De temps à autre, le quartier-maître Malécot effectue un tour des postes de guet, rassure les sentinelles et leur indique la position de leurs voisins :
- Ça va bien se passer, dit-il.
En fait, lui ausi est inquiet, Vieux soldat, il a acquis au fil des années de campagne une sorte de sixième sens qui lui fait deviner les coups durs. Il affecte un optimisme qu’il n’éprouve pas, et ses inspections n’ont pour but que de rassurer les commandos isolés.
Masseboeuf veille, à l’abri de sa haie, le P.M. au creux du bras. Il a les oreilles pleines des bruits familiers de la rizière, les criquets de bambou, les grenouilles, les moustiques et le friselis du vent dans les rizières. Il lui semble aussi distinguer d’autres bruits insolites. Des craquements de branches mortes, des froissements de feuilles sèches et, sans qu’elles soient précises, des voix chuchotantes. Masseboeuf hésite à se manifester. La peur d’avoir l’air ridicule du “ bleu ” voyant des Viêts partout.
Un craquement, à sa gauche, plus net que les autres. Il n’y a pas à se tromper.
- Halte, crie-t il, puis il se déplace un peu, l’arme prête à faire feu. Rien ne répond et instantanément, les bruits se taisent. Masseboeuf pense à quelque animal, un rat affolé par la voix...
- Que se passe-t-il ?
Bothorel, son copain, placé à l’autre coin de l’église a entendu la sommation et vient au nouvelles :
- Je ne sais pas, dit Masseboeuf, mais je suis certain d’avoir repéré des bruissements, des...
- Tu as raison, moi aussi j’ai entendu. J’ai cru que c’était une bestiole.

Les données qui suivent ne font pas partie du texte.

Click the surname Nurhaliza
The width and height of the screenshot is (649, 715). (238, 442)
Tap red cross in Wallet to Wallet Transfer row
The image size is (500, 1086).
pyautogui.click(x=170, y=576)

Un bruit de pas, à quelques mètres. Les deux commandos font face :
- C’est moi, Malécot : j’ai entendu vos sommations. Quelque chose ne va pas ?
Les deux sentinelles l’informent.
- De notre côté aussi, il semble que ça grenouille ferme. D’ailleurs le second-maître Poullelaouen est allé avertir le “Pacha” : je crois qu’il se trame quelque chose. Mais ne vous inquiétez pas : nous sommes en alerte. Retournez à vos postes...

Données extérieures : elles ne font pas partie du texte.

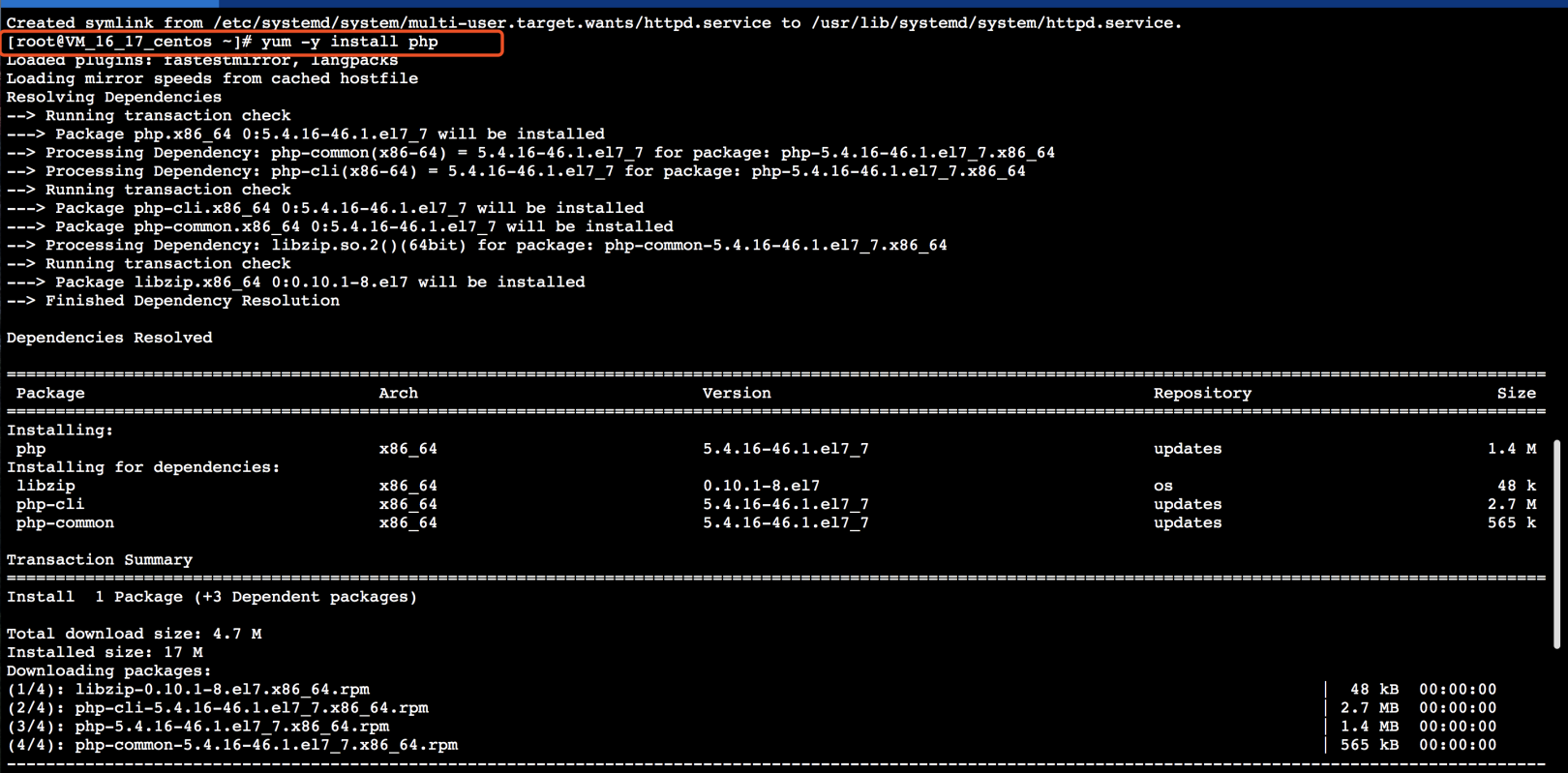Click the 'Created symlink' output line
The width and height of the screenshot is (1568, 773).
pos(593,22)
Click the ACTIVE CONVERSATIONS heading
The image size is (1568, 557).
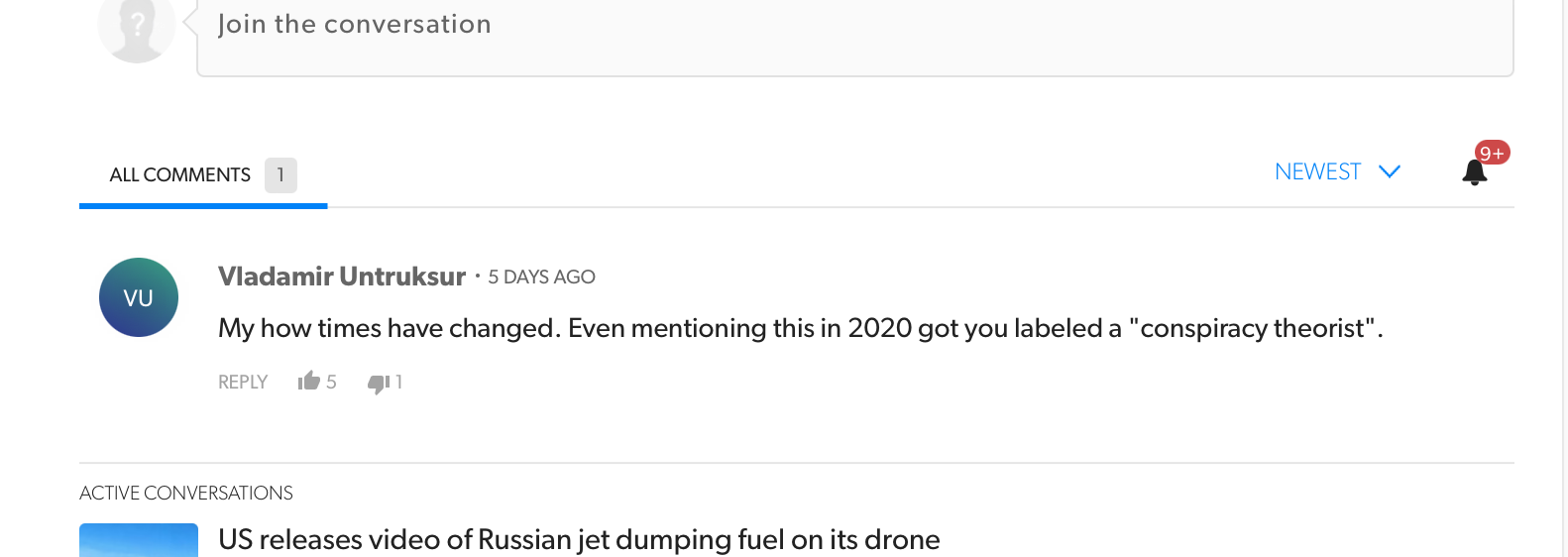(x=186, y=493)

Dans l’église, Poullelaouen a réveillé son camarade Marceau Simon et il l’a renseigné sur ce qui se passait à l’extérieur. Prévenu à son tour, le “Pacha” décide d’envoyer le groupe Simon tenir la sacristie, le petit local attenant à l’église, derrière le chœur, Puis il met son commando en alerte :
- Équipez-vous dans le noir et en silence. Tenez-vous prêts à réagir au premier ordre.
Les commandos s’extraient de leurs couchettes, surpris en plein sommeil, la bouche sèche et les gestes mous. Soudain, assez loin, ils entendent une sourde explosion.
C’est un départ de mortier. Bothorel, qui se préparait à rejoindre son poste a tout juste le temps de s’aplatir contre l’un des piliers du porche. La torpille s’écrase sur le toit de l’église qui s’effondre en partie, à l’intérieur de la nef.
- Les vaches, pense Bothorel : ils ont drôlement préréglé leurs tirs. C’est sans bavures...
Mais il ne s’attarde pas. Brusquement, à quelques mètres de lui, sur sa gauche, des formes noires convergent vers l’entrée. Jusque-là, il avait cru voir des buissons. Mais il comprend. Il lâche de courtes rafales tout en hurlant :
- Alerte, les Viêts !
Il se cale contre la murette qui obstrue la porte arrose autour de lui. Une galopade lui fait tourner la tête. C’est Masseboeuf qui se replie :
- Fais attention, lui jette-t-il, derrière moi, il y a le groupe “ C ” de Poullelaouen. Ils se regroupent...
En effet, quelques secondes plus tard, surgis de l’ombre, les commandos qui se trouvaient auprès du presbytère refluent en bon ordre et pénètrent un par un dans la nef. Bothorel entre le dernier.
Tout le commando François est maintenant au complet dans l’église. Du moins c’est que pense le “Pacha” Labbens. En fait, trois hommes sont déjà manquants, les éclaireurs de queue du groupe “ C ” : Hochard, Le Corre et Burnichon. Ils sont seuls, coupés de leurs camarades, au milieu d’un régiment Viêt.